Nestes muitos meses em que não tenho escrito neste blog, inúmeras foram as vezes em que me apeteceu escrever mais ou menos o que escrevi hoje. Os ataques que têm sido desferidos à educação em Portugal e sobretudo aos que se dedicam ao seu estudo, em especial os que provêm de personalidades que não estão ligadas ao meio, confrangem-me.

Isto não quer dizer que tudo tem estado bem e que a educação em Portugal é um sucesso total. Mas é também falso que tudo esteja mal. Há escolas de excelência, professores de excelência, alunos de excelência. Não o reconhecer é falsear a realidade.

2010/08/05

Mais sobre retenções

Como se esperava, houve reacções negativas à proposta lançada pela Ministra da Educação, e ela própria, em declarações que ouvi, via televisão, foi menos clara do que na entrevista ao Expresso. Aliás, uma proposta é uma proposta, e pareceu-me que para além da ideia principal (terminar com o conceito de “reprovação”, que prefiro ao tradicional “chumbo”) há ainda pouca elaboração.

────────────────

→ QUESTÕES A RESPONDER
• a. Por favor, extraia do excerto o trecho que começa nas palavras "Como se esperava, houve" e termina logo após "ainda pouca elaboração.".
• b. Responda, a partir do excerto:
(i) Além de escolas de excelência, que mais de excelência há, segundo o autor?
(ii) Por que meio o autor ouviu as declarações da Ministra da Educação?
(iii) Que termo prefere o autor ao tradicional "chumbo"?
Responda com base exclusivamente no excerto.

(Entradas guardadas)
────────────────

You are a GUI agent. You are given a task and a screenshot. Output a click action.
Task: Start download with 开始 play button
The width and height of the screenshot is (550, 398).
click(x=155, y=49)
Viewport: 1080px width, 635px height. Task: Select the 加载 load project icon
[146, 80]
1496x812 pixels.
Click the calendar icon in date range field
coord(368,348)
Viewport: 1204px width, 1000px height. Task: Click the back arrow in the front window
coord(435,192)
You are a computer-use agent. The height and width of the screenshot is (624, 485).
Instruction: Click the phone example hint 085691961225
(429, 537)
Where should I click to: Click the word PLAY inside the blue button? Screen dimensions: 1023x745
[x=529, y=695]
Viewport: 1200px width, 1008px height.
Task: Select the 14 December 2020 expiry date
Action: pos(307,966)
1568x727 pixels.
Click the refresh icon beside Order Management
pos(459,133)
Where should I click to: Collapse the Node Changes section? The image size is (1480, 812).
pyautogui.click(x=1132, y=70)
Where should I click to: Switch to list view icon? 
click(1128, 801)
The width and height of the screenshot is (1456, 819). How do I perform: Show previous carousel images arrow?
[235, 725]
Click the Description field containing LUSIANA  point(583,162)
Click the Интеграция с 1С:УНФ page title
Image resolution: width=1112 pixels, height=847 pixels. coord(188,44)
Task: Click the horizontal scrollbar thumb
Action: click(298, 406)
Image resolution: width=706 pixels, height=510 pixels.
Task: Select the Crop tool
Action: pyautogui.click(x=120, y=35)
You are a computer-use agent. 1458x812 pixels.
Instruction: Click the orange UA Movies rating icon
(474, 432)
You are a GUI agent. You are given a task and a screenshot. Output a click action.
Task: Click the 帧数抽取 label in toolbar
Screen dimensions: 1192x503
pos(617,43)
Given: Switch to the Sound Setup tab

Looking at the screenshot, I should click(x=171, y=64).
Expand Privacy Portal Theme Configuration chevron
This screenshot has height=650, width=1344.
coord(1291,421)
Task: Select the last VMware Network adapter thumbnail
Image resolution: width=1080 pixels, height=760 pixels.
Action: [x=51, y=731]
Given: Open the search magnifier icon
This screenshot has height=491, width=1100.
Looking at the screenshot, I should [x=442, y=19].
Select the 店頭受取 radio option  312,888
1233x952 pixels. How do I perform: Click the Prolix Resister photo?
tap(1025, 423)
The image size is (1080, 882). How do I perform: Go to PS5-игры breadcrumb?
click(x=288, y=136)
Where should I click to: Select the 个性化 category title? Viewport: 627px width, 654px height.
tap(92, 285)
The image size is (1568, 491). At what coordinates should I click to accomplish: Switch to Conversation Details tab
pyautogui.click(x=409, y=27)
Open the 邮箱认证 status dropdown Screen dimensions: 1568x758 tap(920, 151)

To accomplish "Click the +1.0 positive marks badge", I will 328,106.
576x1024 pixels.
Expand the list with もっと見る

────────────────

→ RESULTADOS DO EXERCÍCIO
• a.
Como se esperava, houve reacções negativas à proposta lançada pela Ministra da Educação, e ela própria, em declarações que ouvi, via televisão, foi menos clara do que na entrevista ao Expresso. Aliás, uma proposta é uma proposta, e pareceu-me que para além da ideia principal (terminar com o conceito de “reprovação”, que prefiro ao tradicional “chumbo”) há ainda pouca elaboração.

• b.
(i) Professores de excelência e alunos de excelência.
(ii) Pela televisão.
(iii) "Reprovação".